Question

Using htaccess, I want to brand my websites by adding a custom extension to all my pages, just for the looks.

Lets say that my company name is "xtreme web design" and I want to have all my pages end with .xwd instead of .php or .html, for example:

http://example.com/file.swd

If I specify MIME types, would this affect compatibility with browsers or devices? Would this have a negative impact on my SEO?

Was it helpful?

Solution

If this is purely for branding / the user to PERCEIVE - then you should be able to use a . so long as you escape it before hand. There will be no real effect on SEO, so long as your url is friendly and not filled with PHP get characters or such like.

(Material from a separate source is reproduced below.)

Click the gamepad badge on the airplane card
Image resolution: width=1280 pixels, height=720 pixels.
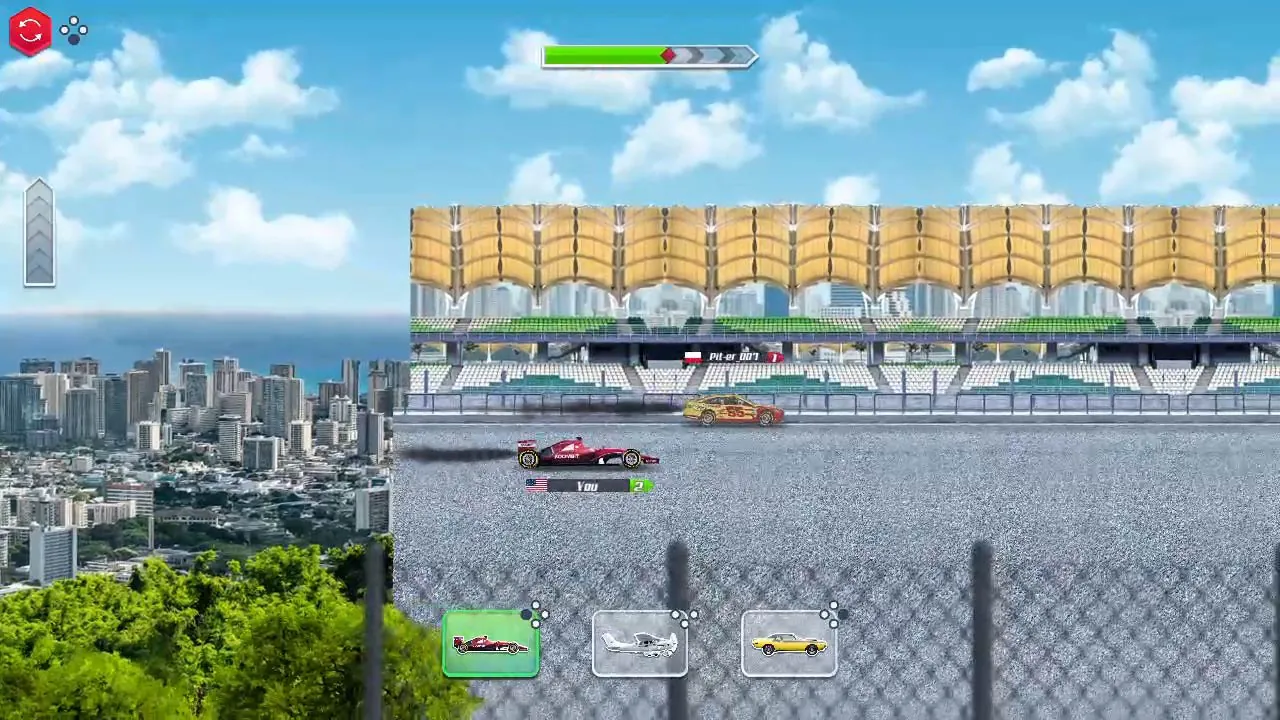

Long answer shortened down - It's perfectly fine - just make sure you escape the characters when rewriting in your .htaccess

Hope this helps!

NOTE: This answer assumes you don't want to create a different file type - simply give the perception of a different file type.

To rewrite:

http://example.com/file.html

Do this in your .htaccess:

RewriteEngine On 
RewriteRule   ^file\.swd/?$   file.html  [NC]

The . escapes/nulls the period - it's important. Hope this solves your problem

OTHER TIPS

If you actually want the files on your server to have the custom extension, and not just be rewritten with Apache's RewriteRule, you can use the AddType configuration directive like:

AddType application/x-httpd-php .html .htm .xwd

I would bet there is a slight efficiency to be had by not using a RewriteRule, though it's undoubtedly small. ;-)

But either method shouldn't cause any problems for SEO, and while I can't speak for the search engines, I doubt this change alone would affect your rankings.